With all signs pointing to Cincinnati drafting Louisiana State’s Joe Burrow with the first pick, the Bengals might as well pack Andy Dalton’s bags for him.
Tough business. And even harder to decide the right moves.
The opportunity for redemption stories is ripe.
“No doubt about it, that’s what it’s all about,” said retired quarterback Brad Johnson, who did his share of bouncing around before helping the Buccaneers win their only Super Bowl. “Don’t count Jameis out. Don’t count Andy Dalton out. Don’t do it. They’re hungry too, now.”
Those players might be hungry, but lots of teams are quarterback famished — Cincinnati, Miami, Washington, and the Chargers among them — looking for that most important piece to their offensive puzzle.
“I look at it in thirds,” said Rich Gannon, a former league MVP quarterback and now a CBS analyst. “You’ve got 10 teams that are really healthy at that position. You’ve got 10 teams that are keeping their fingers crossed. Then you’ve got 10 that are just hoping they can draft a quarterback.
“With quarterbacks, either you have one or you don’t. If you don’t, you’re better off selling life insurance.”
For years, it looked as if the Patriots had a whole-life policy in Brady, who in 20 years got them to nine Super Bowls, winning six. But even that ended, with the two sides officially parting ways this week.

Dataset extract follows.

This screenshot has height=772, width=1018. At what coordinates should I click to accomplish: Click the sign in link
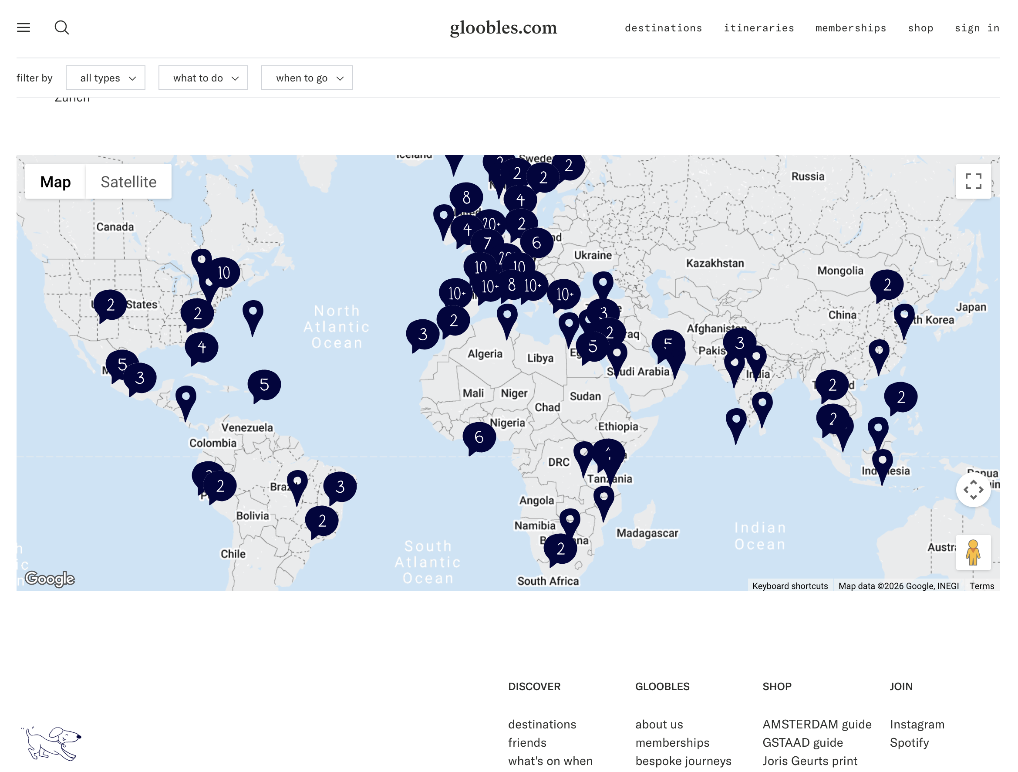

Like the first domino to fall, Brady set off a chain reaction of moves, some as a response, some already in the pipeline. Marcus Mariota, benched in Tennessee last season, signed with Las Vegas and gives Jon Gruden a quarterback who can make off-schedule plays better than Derek Carr. They will compete for the starting job.
Foles heads to the Bears, where he’ll have a chance to nudge aside the beleaguered Mitch Trubisky, just three years removed from being the No. 2 overall pick.

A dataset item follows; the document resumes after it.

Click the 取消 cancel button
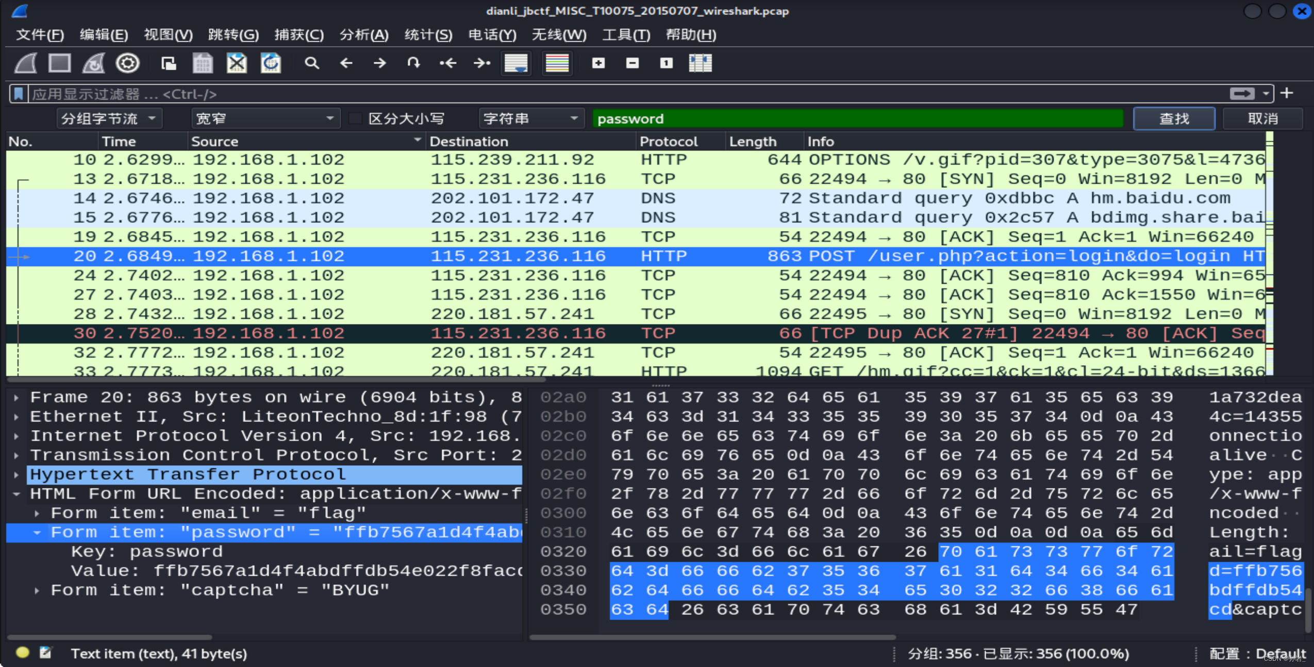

All this jockeying, and there’s still a cluster of talented young prospects who will be taken at or near the top of next month’s draft -Burrow, Alabama’s Tua Tagovailova, Utah State’s Jordan Love, and Oregon’s Justin Herbert among them.

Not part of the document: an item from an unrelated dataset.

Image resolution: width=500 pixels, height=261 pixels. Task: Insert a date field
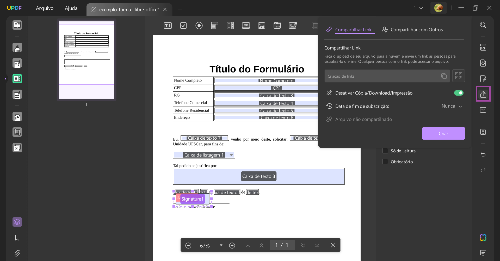277,25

But rare are the rookies who can both make an initial splash and follow it up with a consistently solid first season. College football and the NFL are still too different.
“History tells us that none of these kids that come out in the draft are really ready to play,” Gannon said. “None of them can stand in the huddle and call a play. They’re not calling the plays in the huddle in college. They don’t even call a snap count.
“So you have to bring them in from day one and teach them how to stand in the huddle, how to call the plays, how to do the cadence, how to audible. It’s a lot of work, and none of them are ready.”
The season doesn’t wait, however, so ready or not, here they come.
And now the Patriots, Plymouth Rock solid at the position for so long, are among the have-nots.
New England coach Bill Belichick has proven he can win games without Brady. The Patriots won 11 games in 2008 with Matt Cassel, who didn’t even start at USC, when the team lost Brady to a devastating knee injury in the opener. Then, when Brady served a four-game suspension for Deflategate, the team went 3-1 with Jimmy Garoppolo and Jacoby Brissett at the helm.
But is Belichick really ready to move forward with second-year quarterback Jarrett Stidham, who threw four passes last season — one of them a pick-six?
“I think they keep the Stidham kid and sign somebody like Dalton,” Gannon said. “Someone who can come in and function and be a system guy, take care of the football, understand how they’re going to win ... see if that’s good enough to win them 11 or 12 games and get to the playoffs.”
By Gannon’s thinking, the NFL is a league of impatience, both with young players and with the coaches calling the plays.
“We fire a coordinator every couple of years,” he said. “So when a young guy is learning a system and finally making some progress, now he has to learn a completely new system. So it’s like learning Spanish one year. Next year, you come back and learn German. Next year you learn French.”
And, in some cases, that’s helpful.
Helps those young players translate bon voyage.